About this task: Please repeat the listing below in its entirety, exactly.

Data extract:
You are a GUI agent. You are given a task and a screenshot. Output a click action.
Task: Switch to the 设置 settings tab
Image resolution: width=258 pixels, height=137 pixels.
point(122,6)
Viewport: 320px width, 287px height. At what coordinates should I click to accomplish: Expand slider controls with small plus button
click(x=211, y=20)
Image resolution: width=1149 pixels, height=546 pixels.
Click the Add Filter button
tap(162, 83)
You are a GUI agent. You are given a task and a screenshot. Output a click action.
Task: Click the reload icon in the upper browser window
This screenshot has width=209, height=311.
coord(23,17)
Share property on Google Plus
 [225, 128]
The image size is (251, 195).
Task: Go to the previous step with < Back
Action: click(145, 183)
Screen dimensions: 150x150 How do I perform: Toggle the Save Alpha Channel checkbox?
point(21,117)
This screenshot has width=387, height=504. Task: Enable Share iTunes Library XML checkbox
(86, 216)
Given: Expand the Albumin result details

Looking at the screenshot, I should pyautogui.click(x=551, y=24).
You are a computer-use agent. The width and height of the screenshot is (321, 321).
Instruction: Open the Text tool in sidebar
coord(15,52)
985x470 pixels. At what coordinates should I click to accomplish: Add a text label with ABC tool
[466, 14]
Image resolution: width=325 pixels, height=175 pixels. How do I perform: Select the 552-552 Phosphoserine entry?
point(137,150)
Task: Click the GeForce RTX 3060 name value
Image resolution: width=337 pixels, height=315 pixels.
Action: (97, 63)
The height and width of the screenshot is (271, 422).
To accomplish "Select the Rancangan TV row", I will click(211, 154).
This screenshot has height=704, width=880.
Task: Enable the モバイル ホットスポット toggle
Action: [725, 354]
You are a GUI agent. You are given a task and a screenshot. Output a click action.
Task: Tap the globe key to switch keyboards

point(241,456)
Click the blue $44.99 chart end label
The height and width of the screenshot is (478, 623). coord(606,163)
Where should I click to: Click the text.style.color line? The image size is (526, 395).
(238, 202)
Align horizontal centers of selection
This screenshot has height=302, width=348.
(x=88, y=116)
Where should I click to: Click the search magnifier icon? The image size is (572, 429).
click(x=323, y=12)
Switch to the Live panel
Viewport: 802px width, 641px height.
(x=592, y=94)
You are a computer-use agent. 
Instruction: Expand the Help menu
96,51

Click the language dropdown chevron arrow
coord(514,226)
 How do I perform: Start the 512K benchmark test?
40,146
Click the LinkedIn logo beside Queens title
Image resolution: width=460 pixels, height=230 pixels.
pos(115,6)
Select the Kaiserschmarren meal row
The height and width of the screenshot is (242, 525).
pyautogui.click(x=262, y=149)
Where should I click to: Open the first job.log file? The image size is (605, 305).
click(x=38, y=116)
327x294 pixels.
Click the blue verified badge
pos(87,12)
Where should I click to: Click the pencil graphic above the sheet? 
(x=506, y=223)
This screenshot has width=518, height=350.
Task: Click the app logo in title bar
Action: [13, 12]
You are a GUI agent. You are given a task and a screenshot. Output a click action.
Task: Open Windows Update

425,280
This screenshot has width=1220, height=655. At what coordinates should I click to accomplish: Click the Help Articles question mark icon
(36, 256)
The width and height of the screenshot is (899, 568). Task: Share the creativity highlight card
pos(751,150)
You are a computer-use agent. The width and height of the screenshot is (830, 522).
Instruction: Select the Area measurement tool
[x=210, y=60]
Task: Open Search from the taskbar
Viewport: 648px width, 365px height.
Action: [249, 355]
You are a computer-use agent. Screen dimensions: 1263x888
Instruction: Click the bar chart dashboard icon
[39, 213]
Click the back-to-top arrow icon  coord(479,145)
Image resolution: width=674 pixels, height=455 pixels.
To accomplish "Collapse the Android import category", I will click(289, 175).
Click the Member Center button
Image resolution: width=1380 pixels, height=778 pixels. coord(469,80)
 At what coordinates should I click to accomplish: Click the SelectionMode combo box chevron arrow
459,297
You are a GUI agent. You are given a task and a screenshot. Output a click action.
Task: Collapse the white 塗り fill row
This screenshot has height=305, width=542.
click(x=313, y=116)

Exercise solution:
You are a GUI agent. You are given a task and a screenshot. Output a click action.
Task: Switch to the 设置 settings tab
Image resolution: width=258 pixels, height=137 pixels.
point(122,6)
Viewport: 320px width, 287px height. At what coordinates should I click to accomplish: Expand slider controls with small plus button
click(x=211, y=20)
Image resolution: width=1149 pixels, height=546 pixels.
Click the Add Filter button
tap(162, 83)
You are a GUI agent. You are given a task and a screenshot. Output a click action.
Task: Click the reload icon in the upper browser window
This screenshot has width=209, height=311.
coord(23,17)
Share property on Google Plus
 [225, 128]
The image size is (251, 195).
Task: Go to the previous step with < Back
Action: click(145, 183)
Screen dimensions: 150x150 How do I perform: Toggle the Save Alpha Channel checkbox?
point(21,117)
This screenshot has width=387, height=504. Task: Enable Share iTunes Library XML checkbox
(86, 216)
Given: Expand the Albumin result details

Looking at the screenshot, I should pyautogui.click(x=551, y=24).
You are a computer-use agent. The width and height of the screenshot is (321, 321).
Instruction: Open the Text tool in sidebar
coord(15,52)
985x470 pixels. At what coordinates should I click to accomplish: Add a text label with ABC tool
[466, 14]
Image resolution: width=325 pixels, height=175 pixels. How do I perform: Select the 552-552 Phosphoserine entry?
point(137,150)
Task: Click the GeForce RTX 3060 name value
Image resolution: width=337 pixels, height=315 pixels.
Action: (97, 63)
The height and width of the screenshot is (271, 422).
To accomplish "Select the Rancangan TV row", I will click(211, 154).
This screenshot has height=704, width=880.
Task: Enable the モバイル ホットスポット toggle
Action: [725, 354]
You are a GUI agent. You are given a task and a screenshot. Output a click action.
Task: Tap the globe key to switch keyboards

point(241,456)
Click the blue $44.99 chart end label
The height and width of the screenshot is (478, 623). coord(606,163)
Where should I click to: Click the text.style.color line? The image size is (526, 395).
(238, 202)
Align horizontal centers of selection
This screenshot has height=302, width=348.
(x=88, y=116)
Where should I click to: Click the search magnifier icon? The image size is (572, 429).
click(x=323, y=12)
Switch to the Live panel
Viewport: 802px width, 641px height.
(x=592, y=94)
You are a computer-use agent. 
Instruction: Expand the Help menu
96,51

Click the language dropdown chevron arrow
coord(514,226)
 How do I perform: Start the 512K benchmark test?
40,146
Click the LinkedIn logo beside Queens title
Image resolution: width=460 pixels, height=230 pixels.
pos(115,6)
Select the Kaiserschmarren meal row
The height and width of the screenshot is (242, 525).
pyautogui.click(x=262, y=149)
Where should I click to: Open the first job.log file? The image size is (605, 305).
click(x=38, y=116)
327x294 pixels.
Click the blue verified badge
pos(87,12)
Where should I click to: Click the pencil graphic above the sheet? 
(x=506, y=223)
This screenshot has width=518, height=350.
Task: Click the app logo in title bar
Action: [13, 12]
You are a GUI agent. You are given a task and a screenshot. Output a click action.
Task: Open Windows Update

425,280
This screenshot has width=1220, height=655. At what coordinates should I click to accomplish: Click the Help Articles question mark icon
(36, 256)
The width and height of the screenshot is (899, 568). Task: Share the creativity highlight card
pos(751,150)
You are a computer-use agent. The width and height of the screenshot is (830, 522).
Instruction: Select the Area measurement tool
[x=210, y=60]
Task: Open Search from the taskbar
Viewport: 648px width, 365px height.
Action: [249, 355]
You are a computer-use agent. Screen dimensions: 1263x888
Instruction: Click the bar chart dashboard icon
[39, 213]
Click the back-to-top arrow icon  coord(479,145)
Image resolution: width=674 pixels, height=455 pixels.
To accomplish "Collapse the Android import category", I will click(289, 175).
Click the Member Center button
Image resolution: width=1380 pixels, height=778 pixels. coord(469,80)
 At what coordinates should I click to accomplish: Click the SelectionMode combo box chevron arrow
459,297
You are a GUI agent. You are given a task and a screenshot. Output a click action.
Task: Collapse the white 塗り fill row
This screenshot has height=305, width=542.
click(x=313, y=116)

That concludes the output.